One key per calendar day.

Keys are ISO-8601 dates: YYYY-MM-DD.

Parameters:

Name Type Description Default
start_date str

First key (inclusive), e.g. "2024-01-01".

required
end_date str | None

Last key (inclusive). Defaults to today in tz.

None
tz str

IANA timezone name (e.g. "UTC", "Europe/Berlin"). Used to determine "yesterday" when end_date is omitted.

'UTC'
lookback int

Number of additional prior keys to include. For example, lookback=2 with key "2026-01-08" yields ["2026-01-06", "2026-01-07", "2026-01-08"]. Applies in all run modes (scheduled and explicit backfill).

0
collect_schedule_gaps bool

When True, get_backfill_keys also returns keys for days between the previous cron fire date and the current key. Only applies to auto-derived keys (scheduled runs); bypassed during explicit dbxdec backfill --keys invocations.

False
data_lag int

Number of periods to subtract from the default end bound. Use data_lag=1 when the data source provides data for T-1 (yesterday) rather than T (today). Only affects the default end when end_date is None and no explicit --end is passed to the CLI. Also shifts current_key backwards by the same amount.

0

current_key()

Today's date in the configured timezone, shifted by data_lag.
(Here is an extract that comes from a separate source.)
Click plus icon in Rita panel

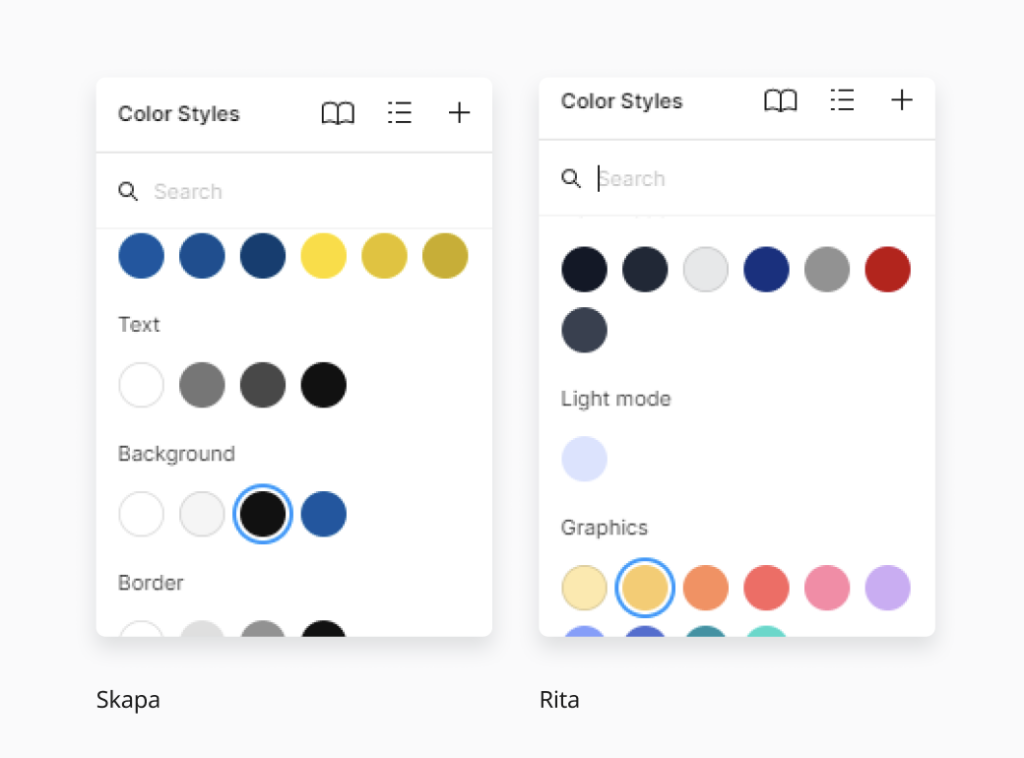point(902,101)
Source code in src/databricks_bundle_decorators/backfill.py
def current_key(self) -> str:
    """Today's date in the configured timezone, shifted by `data_lag`."""
    d = whenever.ZonedDateTime.now(self.tz).date()
    if self.data_lag:
        d = d.subtract(days=self.data_lag)
    return d.format(self._FMT)

databricks_bundle_decorators.backfill.WeeklyBackfill(start_date, end_date=None, tz='UTC', lookback=0, collect_schedule_gaps=False, data_lag=0) dataclass

Bases: BackfillDef

One key per ISO week.

Keys are ISO week dates: YYYY-WNN (e.g. "2024-W03").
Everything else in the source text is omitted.